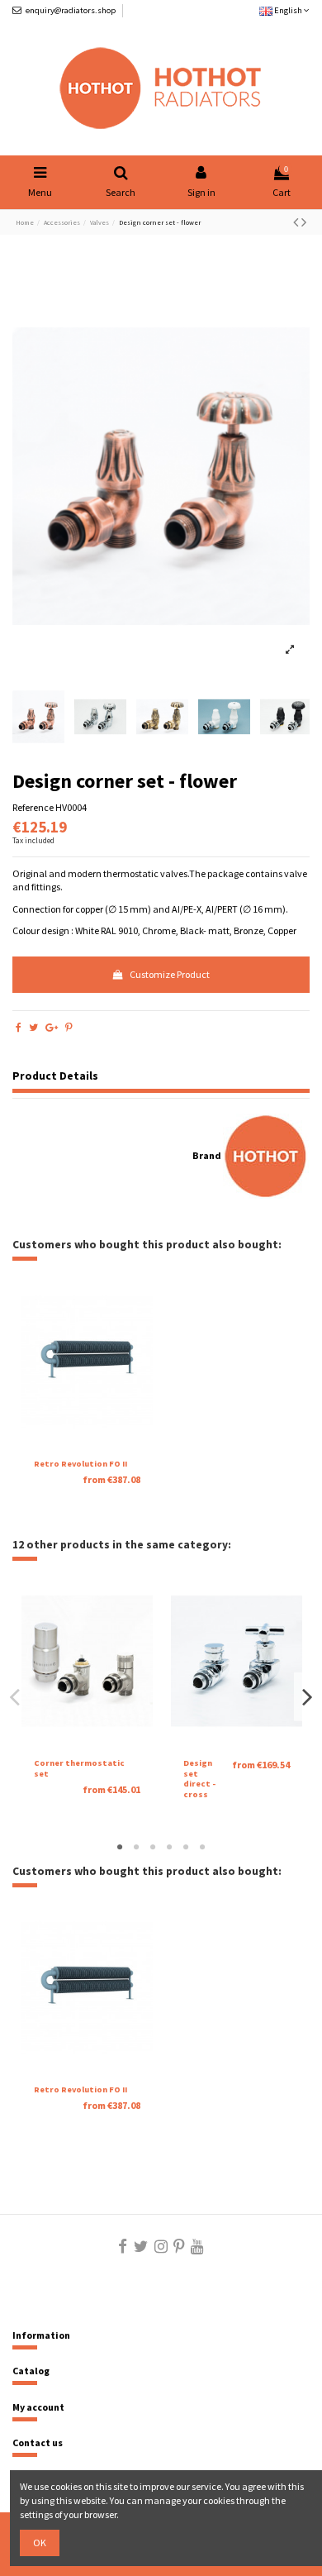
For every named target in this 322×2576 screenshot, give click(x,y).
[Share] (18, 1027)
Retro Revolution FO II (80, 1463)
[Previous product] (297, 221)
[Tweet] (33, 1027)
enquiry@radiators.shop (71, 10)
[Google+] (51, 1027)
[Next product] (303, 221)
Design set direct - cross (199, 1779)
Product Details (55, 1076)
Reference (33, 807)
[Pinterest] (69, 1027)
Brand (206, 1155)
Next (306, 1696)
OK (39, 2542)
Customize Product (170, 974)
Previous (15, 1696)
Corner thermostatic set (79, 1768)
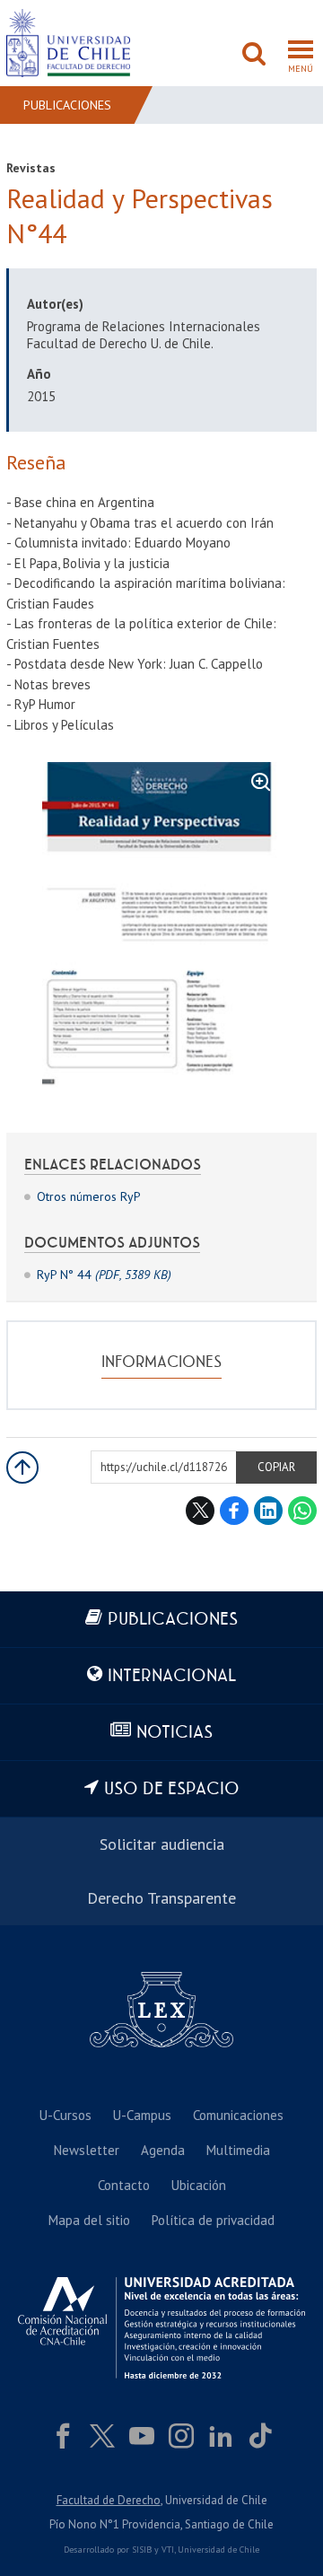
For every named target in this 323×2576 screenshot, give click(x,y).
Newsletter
---
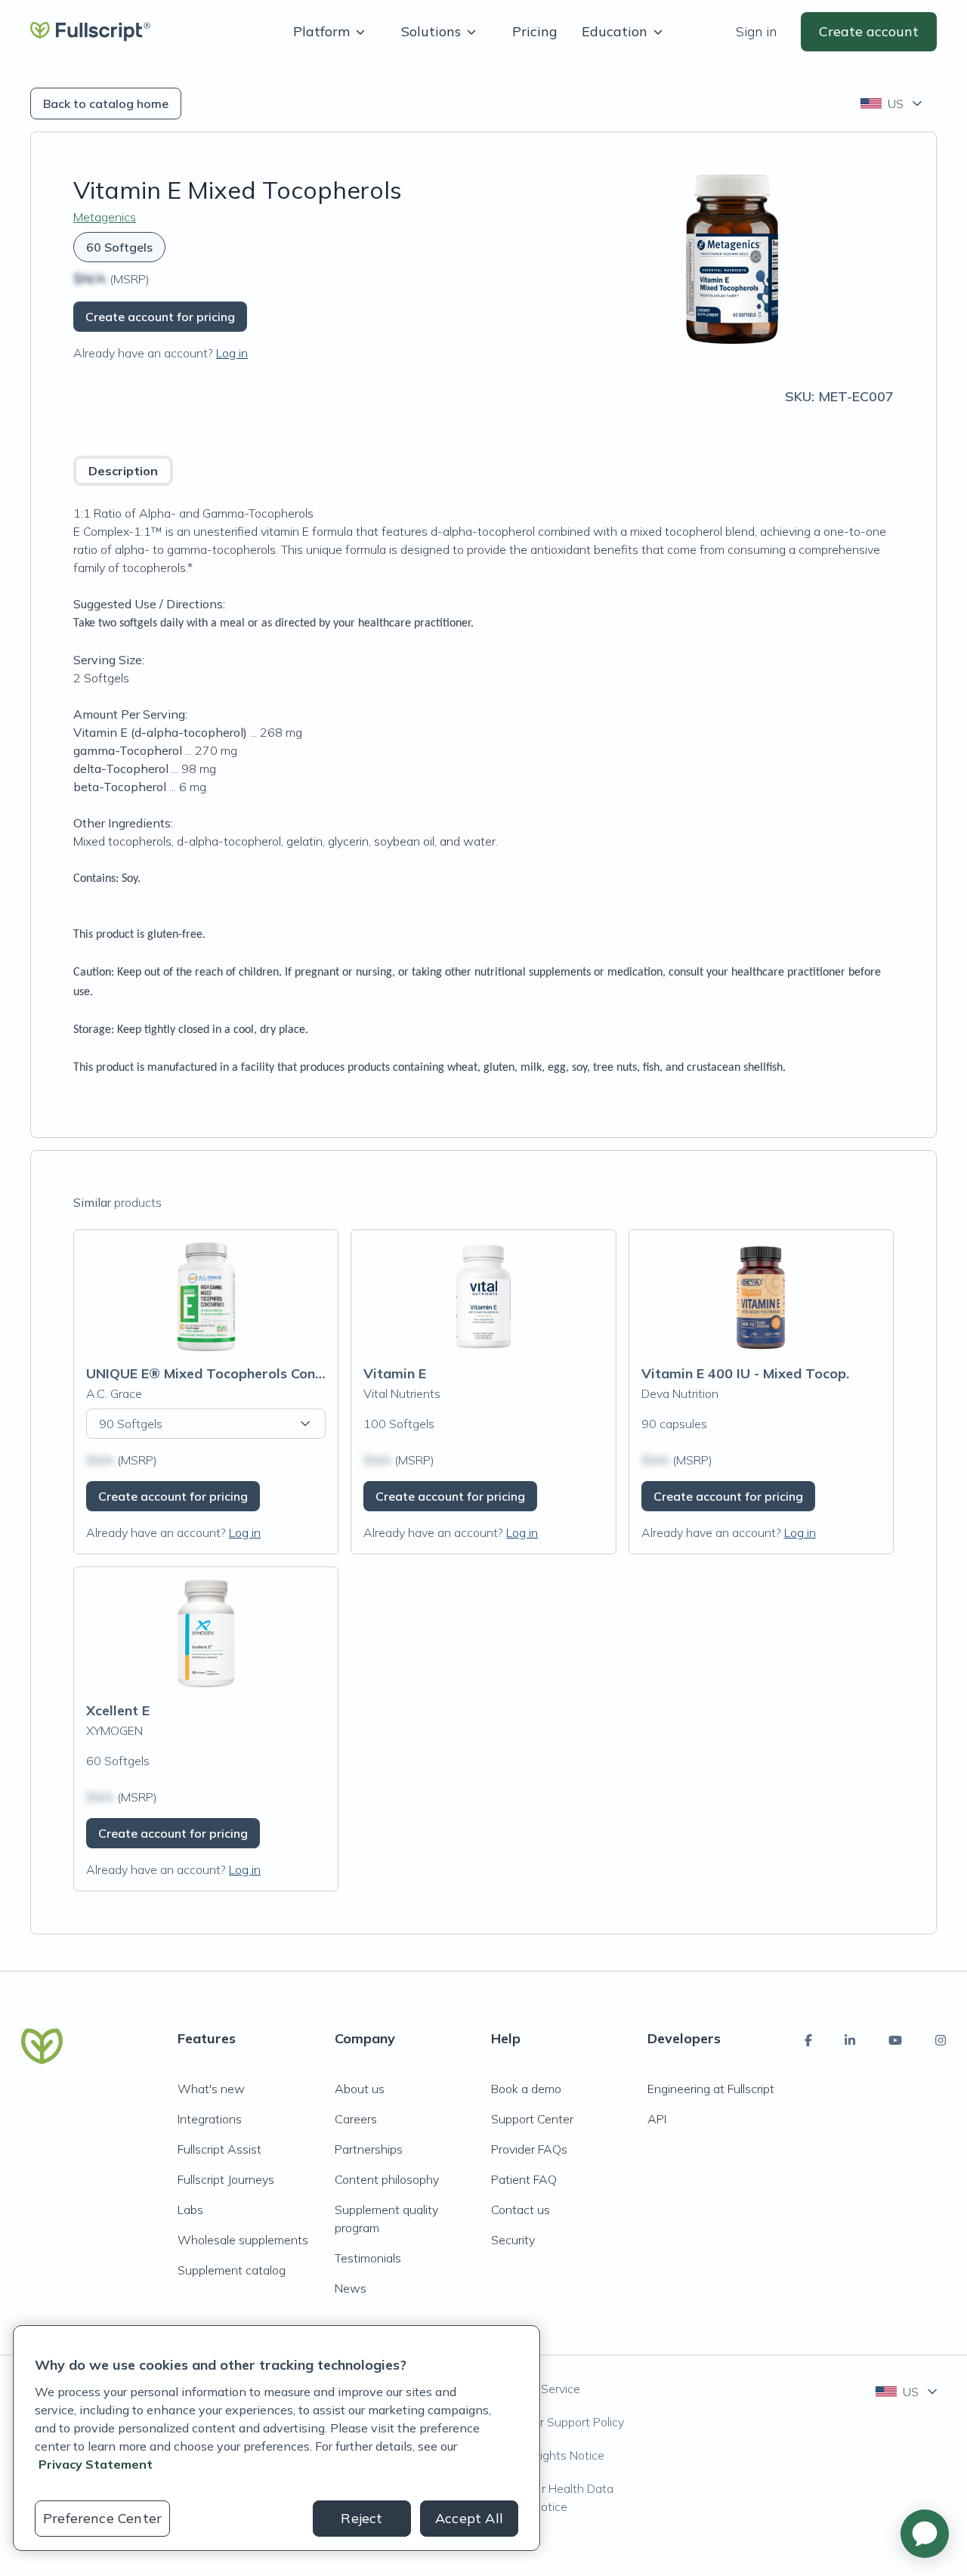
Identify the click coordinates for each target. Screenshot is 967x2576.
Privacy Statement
* * *
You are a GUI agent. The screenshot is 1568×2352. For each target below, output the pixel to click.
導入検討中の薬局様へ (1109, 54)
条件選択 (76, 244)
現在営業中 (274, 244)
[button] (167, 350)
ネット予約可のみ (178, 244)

▸ WHAT NEEDS TO BE DONE: Your answer should be a single number: how many lines in the preceding entries contain "this".

▸ TASK OUTPUT: 2